People are having children later in life, so if you are considering a new romantic relationship after age 40, you or your potential partner may still have young children or teenagers at home. Most parents worry about bringing a new person into their kids’ lives, and it can be complicated to balance your desire for a fabulous new relationship with your responsibilities and love for your children. Here are a few things to consider:
- If your partner has minor children, don’t assume that they will always live elsewhere and just visit you. That situation can always change.
- Pay attention to how potential partners handle problems and issues with their kids or yours. Is their style loving, distant, or overly involved?
- If your sweetie has young kids or teens, what are their needs and are you prepared to help meet them? When Jennifer was dating, she met a nice man who had custody of his teenage daughter, who had major problems (including self-injury). Had the relationship progressed, this would have been a big consideration.

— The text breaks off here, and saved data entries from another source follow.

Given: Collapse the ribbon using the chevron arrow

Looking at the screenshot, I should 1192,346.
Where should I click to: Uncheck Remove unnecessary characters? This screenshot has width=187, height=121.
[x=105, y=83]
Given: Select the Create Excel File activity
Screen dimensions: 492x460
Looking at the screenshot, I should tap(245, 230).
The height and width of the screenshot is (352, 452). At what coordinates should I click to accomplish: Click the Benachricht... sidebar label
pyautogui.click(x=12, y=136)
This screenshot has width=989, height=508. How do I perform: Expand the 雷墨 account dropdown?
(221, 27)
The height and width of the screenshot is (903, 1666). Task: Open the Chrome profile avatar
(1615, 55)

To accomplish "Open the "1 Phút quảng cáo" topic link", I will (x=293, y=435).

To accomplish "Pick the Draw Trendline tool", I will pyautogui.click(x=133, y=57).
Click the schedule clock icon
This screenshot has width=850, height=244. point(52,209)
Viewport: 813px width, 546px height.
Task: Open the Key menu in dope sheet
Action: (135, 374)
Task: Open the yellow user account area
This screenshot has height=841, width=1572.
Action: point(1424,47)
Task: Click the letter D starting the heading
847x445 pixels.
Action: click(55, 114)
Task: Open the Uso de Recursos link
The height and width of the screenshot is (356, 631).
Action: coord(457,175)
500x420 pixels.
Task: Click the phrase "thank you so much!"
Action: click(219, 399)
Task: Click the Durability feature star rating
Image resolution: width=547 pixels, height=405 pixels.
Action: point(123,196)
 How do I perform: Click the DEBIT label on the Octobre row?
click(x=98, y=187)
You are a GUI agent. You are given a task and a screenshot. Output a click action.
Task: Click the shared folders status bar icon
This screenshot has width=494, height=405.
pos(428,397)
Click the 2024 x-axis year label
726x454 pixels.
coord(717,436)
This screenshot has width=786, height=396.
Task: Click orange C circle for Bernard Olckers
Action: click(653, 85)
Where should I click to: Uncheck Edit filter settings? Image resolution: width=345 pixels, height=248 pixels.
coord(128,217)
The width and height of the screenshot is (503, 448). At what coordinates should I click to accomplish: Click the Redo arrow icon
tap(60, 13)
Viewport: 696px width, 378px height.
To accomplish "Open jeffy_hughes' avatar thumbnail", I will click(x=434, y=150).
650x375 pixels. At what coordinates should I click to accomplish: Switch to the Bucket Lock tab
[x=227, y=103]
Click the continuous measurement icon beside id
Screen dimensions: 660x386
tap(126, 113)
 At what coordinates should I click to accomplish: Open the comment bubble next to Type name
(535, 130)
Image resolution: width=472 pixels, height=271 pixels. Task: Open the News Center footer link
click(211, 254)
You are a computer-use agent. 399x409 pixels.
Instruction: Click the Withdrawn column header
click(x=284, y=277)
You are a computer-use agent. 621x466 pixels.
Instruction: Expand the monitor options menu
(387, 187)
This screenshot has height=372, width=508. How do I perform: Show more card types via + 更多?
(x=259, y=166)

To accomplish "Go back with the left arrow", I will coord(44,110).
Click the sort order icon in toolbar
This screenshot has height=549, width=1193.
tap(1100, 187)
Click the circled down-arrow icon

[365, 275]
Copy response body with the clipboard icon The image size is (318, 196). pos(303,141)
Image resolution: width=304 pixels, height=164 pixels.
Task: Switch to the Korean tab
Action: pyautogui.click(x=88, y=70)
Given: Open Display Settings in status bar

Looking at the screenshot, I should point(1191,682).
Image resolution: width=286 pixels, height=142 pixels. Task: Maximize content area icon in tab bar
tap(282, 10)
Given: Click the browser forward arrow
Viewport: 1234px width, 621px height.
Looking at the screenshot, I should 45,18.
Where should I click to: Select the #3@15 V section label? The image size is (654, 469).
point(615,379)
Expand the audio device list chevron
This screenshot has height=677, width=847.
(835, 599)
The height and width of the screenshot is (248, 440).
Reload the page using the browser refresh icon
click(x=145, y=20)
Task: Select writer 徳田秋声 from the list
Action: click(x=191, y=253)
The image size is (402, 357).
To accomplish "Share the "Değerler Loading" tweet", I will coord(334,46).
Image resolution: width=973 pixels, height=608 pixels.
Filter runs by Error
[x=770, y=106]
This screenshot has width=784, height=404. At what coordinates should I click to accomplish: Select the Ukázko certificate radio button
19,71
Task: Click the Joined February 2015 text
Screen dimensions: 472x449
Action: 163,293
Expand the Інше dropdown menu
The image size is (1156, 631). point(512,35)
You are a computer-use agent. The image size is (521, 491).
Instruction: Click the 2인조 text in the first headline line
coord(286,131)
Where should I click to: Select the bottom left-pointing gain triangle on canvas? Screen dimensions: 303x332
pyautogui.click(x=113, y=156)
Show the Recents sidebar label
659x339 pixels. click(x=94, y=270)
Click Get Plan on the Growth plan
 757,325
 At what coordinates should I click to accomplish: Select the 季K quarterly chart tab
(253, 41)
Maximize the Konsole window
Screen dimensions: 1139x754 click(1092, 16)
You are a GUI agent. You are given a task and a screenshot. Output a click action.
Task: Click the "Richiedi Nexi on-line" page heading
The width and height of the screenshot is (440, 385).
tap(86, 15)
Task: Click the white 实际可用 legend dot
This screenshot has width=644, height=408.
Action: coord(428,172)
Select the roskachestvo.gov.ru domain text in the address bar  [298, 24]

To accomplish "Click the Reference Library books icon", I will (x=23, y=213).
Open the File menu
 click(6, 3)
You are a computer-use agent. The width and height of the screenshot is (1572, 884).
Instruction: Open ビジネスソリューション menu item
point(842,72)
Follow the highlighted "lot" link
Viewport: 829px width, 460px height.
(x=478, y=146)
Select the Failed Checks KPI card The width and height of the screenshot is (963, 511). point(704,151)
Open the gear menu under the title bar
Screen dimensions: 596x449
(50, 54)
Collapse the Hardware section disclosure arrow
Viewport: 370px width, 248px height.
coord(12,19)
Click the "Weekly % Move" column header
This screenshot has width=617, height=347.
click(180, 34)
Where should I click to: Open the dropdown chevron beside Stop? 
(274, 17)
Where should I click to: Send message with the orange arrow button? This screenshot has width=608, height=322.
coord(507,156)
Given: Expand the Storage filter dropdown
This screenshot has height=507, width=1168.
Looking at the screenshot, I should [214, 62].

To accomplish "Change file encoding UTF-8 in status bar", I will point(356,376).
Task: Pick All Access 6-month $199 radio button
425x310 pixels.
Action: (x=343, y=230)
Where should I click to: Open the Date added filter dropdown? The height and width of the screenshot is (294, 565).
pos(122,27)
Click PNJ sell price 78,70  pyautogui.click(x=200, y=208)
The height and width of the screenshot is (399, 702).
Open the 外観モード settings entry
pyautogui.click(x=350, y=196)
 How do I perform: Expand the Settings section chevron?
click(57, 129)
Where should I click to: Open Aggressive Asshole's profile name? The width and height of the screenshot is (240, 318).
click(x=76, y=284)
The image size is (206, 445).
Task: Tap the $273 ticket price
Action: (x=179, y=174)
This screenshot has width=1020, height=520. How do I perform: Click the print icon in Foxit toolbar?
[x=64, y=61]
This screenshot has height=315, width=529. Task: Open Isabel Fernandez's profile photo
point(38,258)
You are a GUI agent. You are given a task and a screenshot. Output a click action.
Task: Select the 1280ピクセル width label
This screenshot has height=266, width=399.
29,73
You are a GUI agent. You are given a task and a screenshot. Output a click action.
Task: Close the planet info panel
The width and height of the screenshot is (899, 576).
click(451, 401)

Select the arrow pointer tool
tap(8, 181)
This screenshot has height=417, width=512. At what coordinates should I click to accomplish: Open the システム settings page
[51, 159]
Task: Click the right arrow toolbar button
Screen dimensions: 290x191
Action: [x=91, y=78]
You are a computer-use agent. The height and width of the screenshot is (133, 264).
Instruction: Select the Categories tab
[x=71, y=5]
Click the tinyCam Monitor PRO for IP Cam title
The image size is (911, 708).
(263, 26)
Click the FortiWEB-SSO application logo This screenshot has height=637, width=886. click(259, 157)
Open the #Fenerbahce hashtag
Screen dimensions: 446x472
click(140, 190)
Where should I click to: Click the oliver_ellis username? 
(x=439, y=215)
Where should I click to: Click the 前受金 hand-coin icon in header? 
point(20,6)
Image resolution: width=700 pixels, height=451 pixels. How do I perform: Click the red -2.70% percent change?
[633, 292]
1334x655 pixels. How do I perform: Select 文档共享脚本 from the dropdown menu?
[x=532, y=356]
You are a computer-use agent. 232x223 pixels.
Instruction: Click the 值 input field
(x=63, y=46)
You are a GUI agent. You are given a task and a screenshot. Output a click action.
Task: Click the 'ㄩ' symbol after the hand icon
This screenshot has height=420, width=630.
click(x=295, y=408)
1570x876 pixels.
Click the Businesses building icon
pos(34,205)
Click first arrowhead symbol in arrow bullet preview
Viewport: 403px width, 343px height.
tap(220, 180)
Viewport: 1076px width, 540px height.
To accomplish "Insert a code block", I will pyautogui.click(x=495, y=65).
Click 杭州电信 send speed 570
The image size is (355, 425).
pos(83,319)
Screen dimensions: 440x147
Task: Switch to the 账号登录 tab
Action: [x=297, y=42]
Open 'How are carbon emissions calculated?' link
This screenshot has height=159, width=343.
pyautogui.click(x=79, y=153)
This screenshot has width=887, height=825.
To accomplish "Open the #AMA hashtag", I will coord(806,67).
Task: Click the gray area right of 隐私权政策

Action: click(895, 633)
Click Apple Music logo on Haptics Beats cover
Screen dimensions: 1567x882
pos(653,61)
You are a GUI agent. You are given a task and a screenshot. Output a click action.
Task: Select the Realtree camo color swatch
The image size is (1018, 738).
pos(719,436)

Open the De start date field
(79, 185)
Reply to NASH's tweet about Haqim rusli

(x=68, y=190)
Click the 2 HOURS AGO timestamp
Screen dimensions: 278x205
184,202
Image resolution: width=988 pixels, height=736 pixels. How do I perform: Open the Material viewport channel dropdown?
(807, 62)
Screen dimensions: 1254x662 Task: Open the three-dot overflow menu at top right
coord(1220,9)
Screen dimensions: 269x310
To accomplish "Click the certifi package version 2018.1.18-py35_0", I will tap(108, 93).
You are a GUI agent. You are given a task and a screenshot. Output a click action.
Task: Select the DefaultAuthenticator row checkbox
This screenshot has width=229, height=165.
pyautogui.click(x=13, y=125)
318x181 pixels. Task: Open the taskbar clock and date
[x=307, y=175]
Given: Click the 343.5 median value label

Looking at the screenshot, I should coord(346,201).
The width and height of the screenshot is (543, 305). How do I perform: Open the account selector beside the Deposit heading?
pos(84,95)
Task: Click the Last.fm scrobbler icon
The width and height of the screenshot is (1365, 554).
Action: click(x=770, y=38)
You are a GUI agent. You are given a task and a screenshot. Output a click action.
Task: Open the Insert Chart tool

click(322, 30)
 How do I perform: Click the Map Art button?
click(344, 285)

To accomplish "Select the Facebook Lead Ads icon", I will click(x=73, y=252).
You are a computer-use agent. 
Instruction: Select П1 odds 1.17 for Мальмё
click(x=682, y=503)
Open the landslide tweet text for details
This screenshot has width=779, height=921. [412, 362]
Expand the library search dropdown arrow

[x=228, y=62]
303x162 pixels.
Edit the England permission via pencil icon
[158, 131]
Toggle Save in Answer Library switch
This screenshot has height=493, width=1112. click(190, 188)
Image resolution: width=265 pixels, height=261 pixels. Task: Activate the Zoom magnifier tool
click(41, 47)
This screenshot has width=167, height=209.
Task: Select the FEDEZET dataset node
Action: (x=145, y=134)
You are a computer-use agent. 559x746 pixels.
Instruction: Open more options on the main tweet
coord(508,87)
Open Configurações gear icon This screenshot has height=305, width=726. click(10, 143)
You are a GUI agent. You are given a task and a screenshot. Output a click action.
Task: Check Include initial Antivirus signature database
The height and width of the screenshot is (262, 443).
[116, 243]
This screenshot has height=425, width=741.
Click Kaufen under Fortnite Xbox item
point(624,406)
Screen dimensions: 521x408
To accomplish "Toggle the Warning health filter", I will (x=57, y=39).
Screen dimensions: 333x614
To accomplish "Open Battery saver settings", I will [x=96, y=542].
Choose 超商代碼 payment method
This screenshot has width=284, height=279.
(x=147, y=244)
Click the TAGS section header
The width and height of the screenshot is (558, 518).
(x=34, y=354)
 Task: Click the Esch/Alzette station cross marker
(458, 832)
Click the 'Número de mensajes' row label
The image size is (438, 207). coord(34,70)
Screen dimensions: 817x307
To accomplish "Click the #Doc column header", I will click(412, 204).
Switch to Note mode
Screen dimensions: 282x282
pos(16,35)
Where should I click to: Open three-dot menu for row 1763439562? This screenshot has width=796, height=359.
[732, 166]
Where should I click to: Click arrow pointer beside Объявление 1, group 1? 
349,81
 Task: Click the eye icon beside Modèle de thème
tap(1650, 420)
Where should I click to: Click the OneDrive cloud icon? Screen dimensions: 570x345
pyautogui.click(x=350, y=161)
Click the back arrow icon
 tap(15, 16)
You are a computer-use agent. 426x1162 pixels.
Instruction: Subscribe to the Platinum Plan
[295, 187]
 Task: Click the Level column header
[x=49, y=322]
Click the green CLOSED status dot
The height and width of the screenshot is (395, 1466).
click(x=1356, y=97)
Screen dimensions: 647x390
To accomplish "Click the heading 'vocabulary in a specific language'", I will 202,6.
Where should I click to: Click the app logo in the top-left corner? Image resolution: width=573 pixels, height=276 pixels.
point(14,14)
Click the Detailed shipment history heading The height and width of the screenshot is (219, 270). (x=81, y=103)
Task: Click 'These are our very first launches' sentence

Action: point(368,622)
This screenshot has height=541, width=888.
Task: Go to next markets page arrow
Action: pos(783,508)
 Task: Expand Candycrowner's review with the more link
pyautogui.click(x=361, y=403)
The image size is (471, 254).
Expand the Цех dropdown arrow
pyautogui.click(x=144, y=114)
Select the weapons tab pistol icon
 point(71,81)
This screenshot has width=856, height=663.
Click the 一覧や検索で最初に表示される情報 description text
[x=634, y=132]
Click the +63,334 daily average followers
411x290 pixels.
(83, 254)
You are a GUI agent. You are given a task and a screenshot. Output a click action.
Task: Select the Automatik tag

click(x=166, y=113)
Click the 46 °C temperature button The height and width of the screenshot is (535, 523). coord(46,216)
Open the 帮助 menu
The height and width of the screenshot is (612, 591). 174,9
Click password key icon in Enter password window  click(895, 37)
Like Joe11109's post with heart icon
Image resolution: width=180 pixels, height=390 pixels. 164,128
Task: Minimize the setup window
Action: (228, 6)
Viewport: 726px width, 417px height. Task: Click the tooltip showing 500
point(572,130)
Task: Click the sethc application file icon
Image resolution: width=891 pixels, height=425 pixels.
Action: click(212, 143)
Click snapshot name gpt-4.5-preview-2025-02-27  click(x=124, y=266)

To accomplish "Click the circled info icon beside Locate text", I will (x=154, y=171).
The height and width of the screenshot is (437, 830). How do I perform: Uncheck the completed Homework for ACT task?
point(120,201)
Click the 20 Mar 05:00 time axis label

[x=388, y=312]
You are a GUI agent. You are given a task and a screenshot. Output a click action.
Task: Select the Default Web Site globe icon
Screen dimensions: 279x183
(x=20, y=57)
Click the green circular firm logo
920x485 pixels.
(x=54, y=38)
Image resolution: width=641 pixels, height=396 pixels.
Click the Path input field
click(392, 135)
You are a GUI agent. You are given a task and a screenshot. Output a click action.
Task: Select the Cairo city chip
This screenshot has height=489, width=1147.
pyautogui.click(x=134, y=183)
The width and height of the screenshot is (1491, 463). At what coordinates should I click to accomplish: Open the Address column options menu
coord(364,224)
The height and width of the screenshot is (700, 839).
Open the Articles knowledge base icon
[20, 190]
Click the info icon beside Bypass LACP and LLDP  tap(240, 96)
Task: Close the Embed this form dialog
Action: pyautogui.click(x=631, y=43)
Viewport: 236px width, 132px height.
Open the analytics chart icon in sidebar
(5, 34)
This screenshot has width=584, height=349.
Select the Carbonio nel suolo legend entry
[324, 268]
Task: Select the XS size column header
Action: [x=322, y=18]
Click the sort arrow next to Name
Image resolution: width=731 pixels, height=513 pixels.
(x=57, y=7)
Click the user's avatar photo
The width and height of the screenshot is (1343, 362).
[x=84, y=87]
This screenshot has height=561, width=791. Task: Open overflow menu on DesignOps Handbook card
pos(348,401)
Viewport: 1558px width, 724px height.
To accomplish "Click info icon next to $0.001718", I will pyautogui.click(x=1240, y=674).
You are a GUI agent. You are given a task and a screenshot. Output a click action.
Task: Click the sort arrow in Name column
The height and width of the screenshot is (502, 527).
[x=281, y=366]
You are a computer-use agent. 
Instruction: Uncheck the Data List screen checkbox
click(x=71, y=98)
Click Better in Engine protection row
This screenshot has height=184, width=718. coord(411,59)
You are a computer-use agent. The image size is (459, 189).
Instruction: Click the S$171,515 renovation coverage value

- Don’t fool yourself that your partner’s kids’ issues won’t affect you, because they certainly will.
- Someone who doesn’t have a loving relationship with his or her own kids is unlikely to have one with your kids.
- Be realistic in what you expect between your partner and your kids. There probably won’t be instant love.
- If your partner has no children but you do, he or she has to step into an unfamiliar world.
- Early in the relationship, talk extensively about your parenting styles and expectations.
- Make sure your partner has individual time with his or her kids – don’t feel threatened by their having some private time together.
- Work out a good balance between making joint decisions about the kids (especially for issues that affect everyone) and deferring to the actual parent’s judgment.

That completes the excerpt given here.